**GIVEN TASK:**
In the records below, rewrite the stretch from the line containing "Where should I" through the line containing "(x=141, y=387)", changing "Collapse" to "Expand" and leaving everything else as it is. Leave the pictures out of your answer.

**DATA IN THIS EXERCISE:**
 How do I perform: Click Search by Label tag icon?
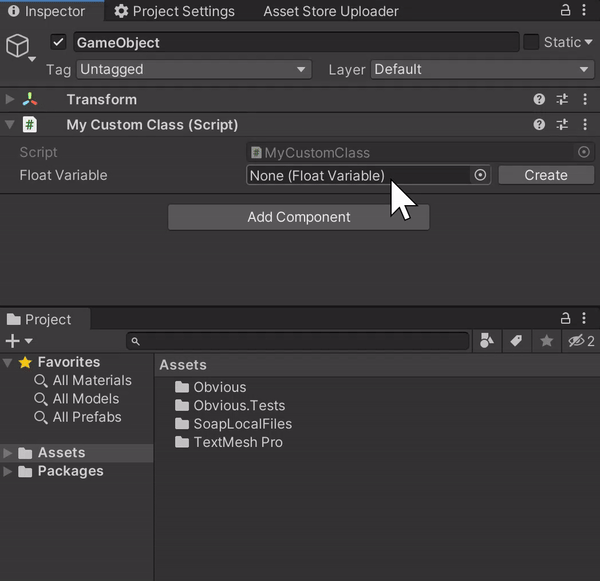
---
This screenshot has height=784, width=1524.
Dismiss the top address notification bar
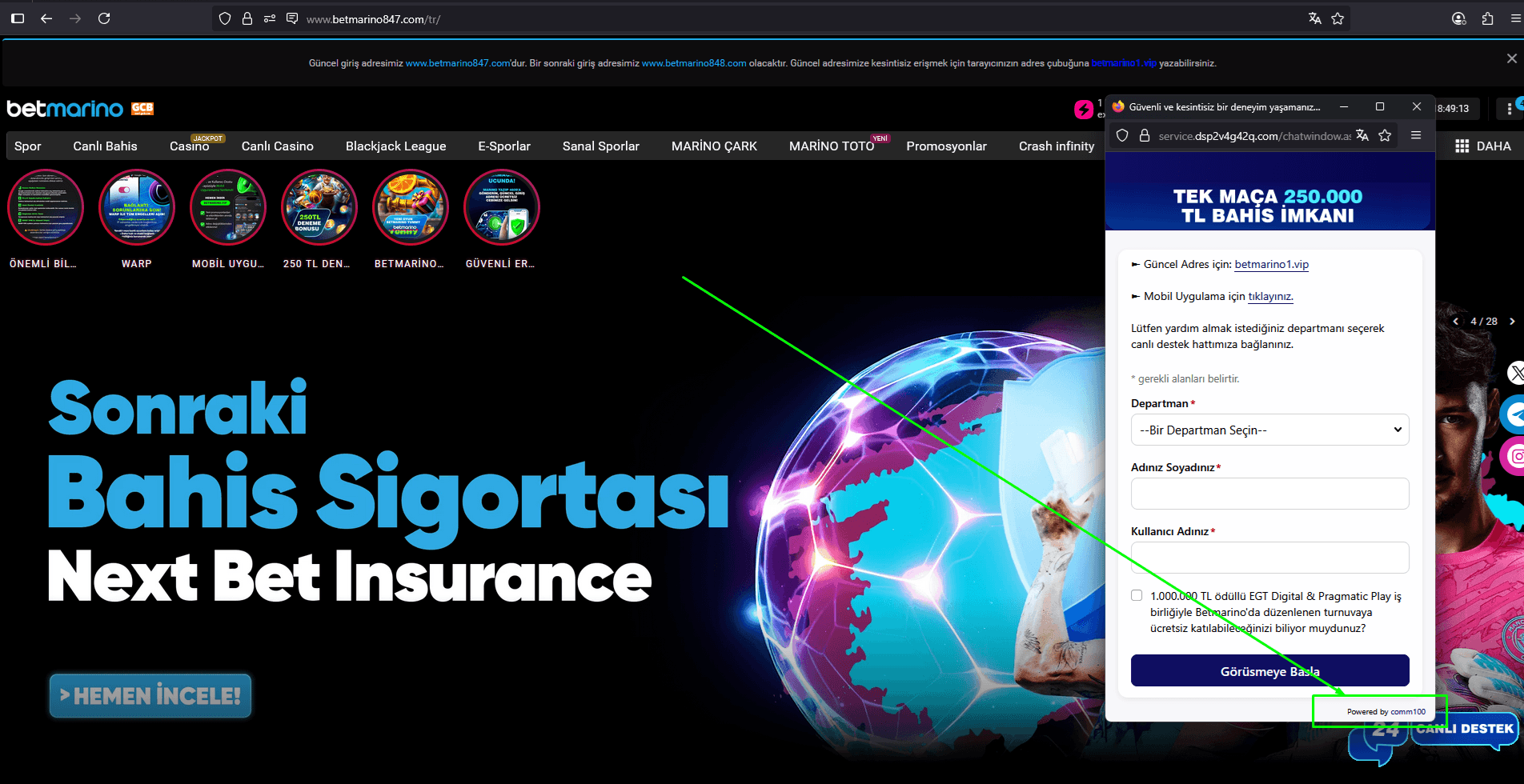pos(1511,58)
==
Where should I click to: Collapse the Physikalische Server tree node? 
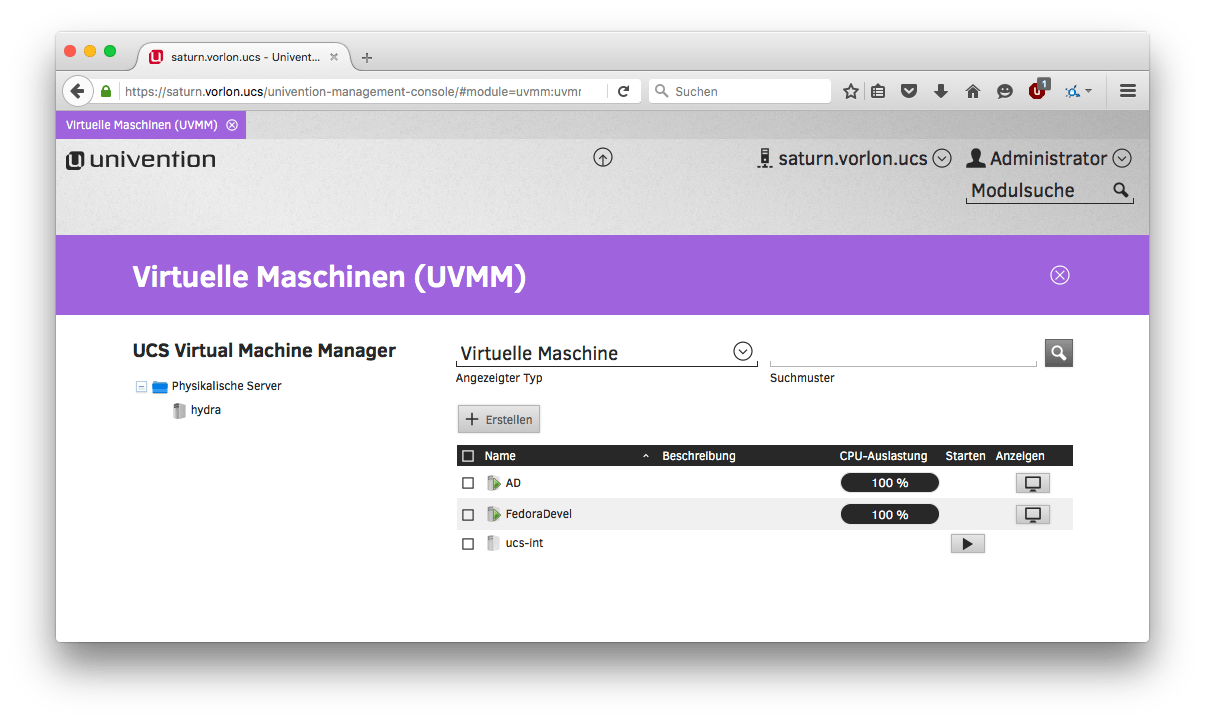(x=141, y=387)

**ANSWER FOR THIS EXERCISE:**
Where should I click to: Expand the Physikalische Server tree node? 
(x=141, y=387)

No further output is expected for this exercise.